Stored data
════════════════════
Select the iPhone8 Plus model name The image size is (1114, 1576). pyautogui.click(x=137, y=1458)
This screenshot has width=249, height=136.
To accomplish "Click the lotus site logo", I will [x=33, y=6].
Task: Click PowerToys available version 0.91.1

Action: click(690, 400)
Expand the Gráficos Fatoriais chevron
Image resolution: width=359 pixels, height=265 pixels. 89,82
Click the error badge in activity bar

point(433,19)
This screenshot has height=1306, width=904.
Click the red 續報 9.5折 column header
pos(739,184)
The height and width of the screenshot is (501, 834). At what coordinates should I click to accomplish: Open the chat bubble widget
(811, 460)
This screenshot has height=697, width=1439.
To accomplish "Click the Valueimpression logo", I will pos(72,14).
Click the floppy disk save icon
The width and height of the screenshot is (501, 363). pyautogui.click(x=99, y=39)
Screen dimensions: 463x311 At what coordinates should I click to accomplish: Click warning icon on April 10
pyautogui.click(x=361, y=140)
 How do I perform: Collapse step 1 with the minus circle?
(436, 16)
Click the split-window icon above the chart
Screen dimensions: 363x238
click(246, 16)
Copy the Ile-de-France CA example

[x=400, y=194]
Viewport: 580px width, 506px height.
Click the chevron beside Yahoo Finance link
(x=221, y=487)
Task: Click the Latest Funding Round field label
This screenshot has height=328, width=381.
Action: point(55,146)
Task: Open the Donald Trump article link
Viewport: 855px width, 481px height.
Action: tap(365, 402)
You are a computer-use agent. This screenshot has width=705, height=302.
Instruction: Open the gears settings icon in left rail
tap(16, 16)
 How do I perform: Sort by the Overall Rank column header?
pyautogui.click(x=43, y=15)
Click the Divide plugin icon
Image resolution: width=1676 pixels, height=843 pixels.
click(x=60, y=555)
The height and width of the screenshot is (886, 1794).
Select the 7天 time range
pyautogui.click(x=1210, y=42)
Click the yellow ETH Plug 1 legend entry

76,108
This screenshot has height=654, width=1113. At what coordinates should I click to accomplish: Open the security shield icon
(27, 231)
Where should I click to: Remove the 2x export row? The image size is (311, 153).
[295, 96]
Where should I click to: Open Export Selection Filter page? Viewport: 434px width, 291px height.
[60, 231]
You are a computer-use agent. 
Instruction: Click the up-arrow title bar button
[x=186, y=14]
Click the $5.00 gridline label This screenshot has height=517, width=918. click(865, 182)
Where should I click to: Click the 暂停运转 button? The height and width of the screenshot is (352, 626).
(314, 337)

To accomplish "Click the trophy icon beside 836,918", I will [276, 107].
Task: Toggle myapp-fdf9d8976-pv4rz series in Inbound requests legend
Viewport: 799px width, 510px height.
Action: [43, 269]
════════════════════
### Activity:
Every line in the records above that contains the word "agent" is to be copied out.

### Expected answer:
You are a computer-use agent. This screenshot has width=705, height=302.
You are a computer-use agent. 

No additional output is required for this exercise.